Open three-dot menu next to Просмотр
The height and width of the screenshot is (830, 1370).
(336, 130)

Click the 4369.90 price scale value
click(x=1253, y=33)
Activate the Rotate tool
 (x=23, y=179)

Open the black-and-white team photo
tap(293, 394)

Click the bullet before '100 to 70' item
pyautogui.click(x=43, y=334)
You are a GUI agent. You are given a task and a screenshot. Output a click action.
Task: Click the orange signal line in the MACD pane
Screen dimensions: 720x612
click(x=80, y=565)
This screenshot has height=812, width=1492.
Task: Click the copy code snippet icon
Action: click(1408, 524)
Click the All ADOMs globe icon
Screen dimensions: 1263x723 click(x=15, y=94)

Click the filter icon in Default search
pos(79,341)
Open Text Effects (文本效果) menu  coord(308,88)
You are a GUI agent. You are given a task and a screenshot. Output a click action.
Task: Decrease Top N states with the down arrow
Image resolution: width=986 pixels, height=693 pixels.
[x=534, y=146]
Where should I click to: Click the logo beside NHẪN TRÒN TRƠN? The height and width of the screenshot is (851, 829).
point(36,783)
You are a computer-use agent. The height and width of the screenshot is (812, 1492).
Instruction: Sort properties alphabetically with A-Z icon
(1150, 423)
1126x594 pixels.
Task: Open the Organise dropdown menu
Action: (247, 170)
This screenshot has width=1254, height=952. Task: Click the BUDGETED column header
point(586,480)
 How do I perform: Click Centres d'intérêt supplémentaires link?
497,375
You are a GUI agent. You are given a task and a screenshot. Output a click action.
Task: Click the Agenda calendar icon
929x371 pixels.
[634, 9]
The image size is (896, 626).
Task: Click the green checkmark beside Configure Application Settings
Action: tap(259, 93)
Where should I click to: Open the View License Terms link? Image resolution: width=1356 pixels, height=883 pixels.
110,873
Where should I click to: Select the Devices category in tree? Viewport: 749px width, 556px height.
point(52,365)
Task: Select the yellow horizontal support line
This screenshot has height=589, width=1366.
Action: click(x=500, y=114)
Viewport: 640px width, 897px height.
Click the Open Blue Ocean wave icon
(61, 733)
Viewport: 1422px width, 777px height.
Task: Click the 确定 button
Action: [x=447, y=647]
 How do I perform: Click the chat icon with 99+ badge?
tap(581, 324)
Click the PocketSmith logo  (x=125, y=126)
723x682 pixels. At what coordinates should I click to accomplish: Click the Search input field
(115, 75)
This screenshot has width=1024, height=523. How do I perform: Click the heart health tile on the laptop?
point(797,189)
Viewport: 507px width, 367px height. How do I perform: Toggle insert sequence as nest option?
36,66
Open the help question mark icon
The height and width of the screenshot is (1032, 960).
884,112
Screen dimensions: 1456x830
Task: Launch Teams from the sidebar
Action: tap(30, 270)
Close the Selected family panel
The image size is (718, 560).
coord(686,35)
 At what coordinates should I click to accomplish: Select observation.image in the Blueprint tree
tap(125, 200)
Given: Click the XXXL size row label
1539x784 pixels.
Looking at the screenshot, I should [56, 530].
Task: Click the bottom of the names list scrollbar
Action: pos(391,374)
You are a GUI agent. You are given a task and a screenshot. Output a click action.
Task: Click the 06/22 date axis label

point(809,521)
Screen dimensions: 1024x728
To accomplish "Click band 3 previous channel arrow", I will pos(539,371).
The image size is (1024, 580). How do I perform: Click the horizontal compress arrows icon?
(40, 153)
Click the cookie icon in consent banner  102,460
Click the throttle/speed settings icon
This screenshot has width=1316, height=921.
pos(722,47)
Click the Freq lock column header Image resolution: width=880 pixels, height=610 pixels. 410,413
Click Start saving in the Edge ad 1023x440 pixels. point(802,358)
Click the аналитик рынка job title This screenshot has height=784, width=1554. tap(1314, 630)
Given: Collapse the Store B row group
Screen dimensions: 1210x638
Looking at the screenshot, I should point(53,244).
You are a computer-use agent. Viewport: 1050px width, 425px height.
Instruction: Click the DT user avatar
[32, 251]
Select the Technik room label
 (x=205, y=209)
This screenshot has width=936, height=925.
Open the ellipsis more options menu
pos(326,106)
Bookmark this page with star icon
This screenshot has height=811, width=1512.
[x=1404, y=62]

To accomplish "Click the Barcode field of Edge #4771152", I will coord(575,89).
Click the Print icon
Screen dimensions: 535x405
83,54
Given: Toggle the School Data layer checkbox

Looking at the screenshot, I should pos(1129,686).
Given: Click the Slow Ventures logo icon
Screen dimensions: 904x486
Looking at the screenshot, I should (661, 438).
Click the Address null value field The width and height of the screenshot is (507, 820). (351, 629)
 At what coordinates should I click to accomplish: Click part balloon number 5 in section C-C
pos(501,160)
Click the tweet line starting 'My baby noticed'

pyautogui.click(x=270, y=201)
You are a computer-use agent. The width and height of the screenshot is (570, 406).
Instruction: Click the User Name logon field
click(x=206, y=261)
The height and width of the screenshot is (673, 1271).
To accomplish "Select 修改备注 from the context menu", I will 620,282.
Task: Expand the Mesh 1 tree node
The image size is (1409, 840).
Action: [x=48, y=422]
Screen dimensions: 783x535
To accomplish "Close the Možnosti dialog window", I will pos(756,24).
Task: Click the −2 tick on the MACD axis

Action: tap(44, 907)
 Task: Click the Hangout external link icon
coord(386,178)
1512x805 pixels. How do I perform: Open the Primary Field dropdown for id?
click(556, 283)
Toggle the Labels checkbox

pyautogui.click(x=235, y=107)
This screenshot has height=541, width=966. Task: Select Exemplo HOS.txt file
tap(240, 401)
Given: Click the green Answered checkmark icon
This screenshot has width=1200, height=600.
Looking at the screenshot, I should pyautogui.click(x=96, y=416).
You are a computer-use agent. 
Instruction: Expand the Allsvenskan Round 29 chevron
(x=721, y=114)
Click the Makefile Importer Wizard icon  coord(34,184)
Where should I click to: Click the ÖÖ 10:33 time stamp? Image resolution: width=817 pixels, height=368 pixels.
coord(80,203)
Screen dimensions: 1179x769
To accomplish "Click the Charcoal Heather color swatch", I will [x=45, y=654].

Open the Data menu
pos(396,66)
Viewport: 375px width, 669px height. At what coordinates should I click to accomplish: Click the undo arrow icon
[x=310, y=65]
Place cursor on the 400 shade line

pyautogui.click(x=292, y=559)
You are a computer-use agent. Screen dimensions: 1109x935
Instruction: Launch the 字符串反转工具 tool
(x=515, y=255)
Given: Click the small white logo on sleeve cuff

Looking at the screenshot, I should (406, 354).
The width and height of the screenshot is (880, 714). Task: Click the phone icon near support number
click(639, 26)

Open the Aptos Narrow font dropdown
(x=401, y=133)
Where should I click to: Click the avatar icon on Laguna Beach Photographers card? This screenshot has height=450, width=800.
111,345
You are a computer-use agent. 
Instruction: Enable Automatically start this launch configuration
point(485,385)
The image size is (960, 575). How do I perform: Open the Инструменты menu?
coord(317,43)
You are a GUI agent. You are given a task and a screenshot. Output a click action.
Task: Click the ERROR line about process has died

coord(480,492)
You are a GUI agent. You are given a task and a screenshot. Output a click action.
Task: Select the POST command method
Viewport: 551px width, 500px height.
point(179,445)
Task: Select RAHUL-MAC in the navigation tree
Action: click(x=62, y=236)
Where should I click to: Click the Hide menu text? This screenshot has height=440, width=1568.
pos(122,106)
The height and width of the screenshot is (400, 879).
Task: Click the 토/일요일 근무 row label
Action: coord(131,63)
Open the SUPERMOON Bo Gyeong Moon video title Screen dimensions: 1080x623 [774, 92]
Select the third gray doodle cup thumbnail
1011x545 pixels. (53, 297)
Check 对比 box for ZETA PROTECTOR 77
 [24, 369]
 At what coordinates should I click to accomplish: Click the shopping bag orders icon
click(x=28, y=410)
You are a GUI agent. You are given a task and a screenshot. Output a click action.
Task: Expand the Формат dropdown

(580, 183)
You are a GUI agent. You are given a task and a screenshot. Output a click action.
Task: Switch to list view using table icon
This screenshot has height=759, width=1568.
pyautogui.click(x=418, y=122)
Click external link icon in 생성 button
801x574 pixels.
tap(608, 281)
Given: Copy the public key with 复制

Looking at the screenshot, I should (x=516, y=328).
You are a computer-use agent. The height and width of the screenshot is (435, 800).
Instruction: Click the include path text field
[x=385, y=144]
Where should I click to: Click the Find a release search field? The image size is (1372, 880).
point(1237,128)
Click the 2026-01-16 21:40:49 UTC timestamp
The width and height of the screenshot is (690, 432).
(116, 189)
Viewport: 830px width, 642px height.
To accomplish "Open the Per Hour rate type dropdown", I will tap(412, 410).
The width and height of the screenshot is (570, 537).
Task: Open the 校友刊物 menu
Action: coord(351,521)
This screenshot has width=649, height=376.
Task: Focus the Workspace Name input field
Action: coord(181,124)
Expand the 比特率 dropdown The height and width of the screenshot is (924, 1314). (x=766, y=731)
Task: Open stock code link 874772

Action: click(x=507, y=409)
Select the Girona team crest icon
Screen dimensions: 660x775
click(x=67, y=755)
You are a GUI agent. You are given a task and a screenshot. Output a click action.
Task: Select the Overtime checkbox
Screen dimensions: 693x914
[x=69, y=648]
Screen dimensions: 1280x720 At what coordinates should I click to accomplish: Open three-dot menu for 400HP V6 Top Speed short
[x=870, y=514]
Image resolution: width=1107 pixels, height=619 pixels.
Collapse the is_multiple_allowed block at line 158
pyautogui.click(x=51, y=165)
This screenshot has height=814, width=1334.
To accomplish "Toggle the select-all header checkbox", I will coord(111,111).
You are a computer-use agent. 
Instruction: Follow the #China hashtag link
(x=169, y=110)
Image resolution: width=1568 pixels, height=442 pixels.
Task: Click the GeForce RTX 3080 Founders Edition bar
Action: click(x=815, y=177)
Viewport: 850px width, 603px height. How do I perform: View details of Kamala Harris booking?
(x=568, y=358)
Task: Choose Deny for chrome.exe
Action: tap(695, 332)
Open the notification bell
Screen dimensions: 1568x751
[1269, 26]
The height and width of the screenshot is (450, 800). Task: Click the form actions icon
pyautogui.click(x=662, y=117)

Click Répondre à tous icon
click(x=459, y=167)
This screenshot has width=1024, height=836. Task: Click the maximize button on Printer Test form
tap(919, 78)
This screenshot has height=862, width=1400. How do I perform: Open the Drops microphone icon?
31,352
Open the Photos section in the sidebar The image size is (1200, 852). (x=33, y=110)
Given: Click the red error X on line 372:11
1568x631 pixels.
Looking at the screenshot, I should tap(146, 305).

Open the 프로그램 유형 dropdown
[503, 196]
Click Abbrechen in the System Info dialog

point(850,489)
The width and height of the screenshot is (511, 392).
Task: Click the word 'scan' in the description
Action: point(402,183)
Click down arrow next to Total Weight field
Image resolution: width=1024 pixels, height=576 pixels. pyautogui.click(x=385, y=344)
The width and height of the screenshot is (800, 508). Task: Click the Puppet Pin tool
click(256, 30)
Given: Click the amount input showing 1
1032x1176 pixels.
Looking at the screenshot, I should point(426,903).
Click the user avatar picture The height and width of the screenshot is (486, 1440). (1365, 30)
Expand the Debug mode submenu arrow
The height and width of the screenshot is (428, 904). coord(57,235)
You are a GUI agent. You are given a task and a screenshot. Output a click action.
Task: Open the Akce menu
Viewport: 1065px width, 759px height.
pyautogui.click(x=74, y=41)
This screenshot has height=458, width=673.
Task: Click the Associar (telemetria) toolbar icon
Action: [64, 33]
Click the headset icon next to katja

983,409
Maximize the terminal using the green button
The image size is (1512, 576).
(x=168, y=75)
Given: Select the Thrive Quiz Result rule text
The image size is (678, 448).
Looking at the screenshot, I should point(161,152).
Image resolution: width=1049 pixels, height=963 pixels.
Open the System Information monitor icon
══════════
Exercise objective: Look above for the line with "Given: Copy the public key with 复制" and the line with "Click the 2026-01-16 21:40:49 UTC timestamp", and reproduce exactly those two lines plus every line between, nothing more.

Your response:
Given: Copy the public key with 复制

Looking at the screenshot, I should (x=516, y=328).
You are a computer-use agent. The height and width of the screenshot is (435, 800).
Instruction: Click the include path text field
[x=385, y=144]
Where should I click to: Click the Find a release search field? The image size is (1372, 880).
point(1237,128)
Click the 2026-01-16 21:40:49 UTC timestamp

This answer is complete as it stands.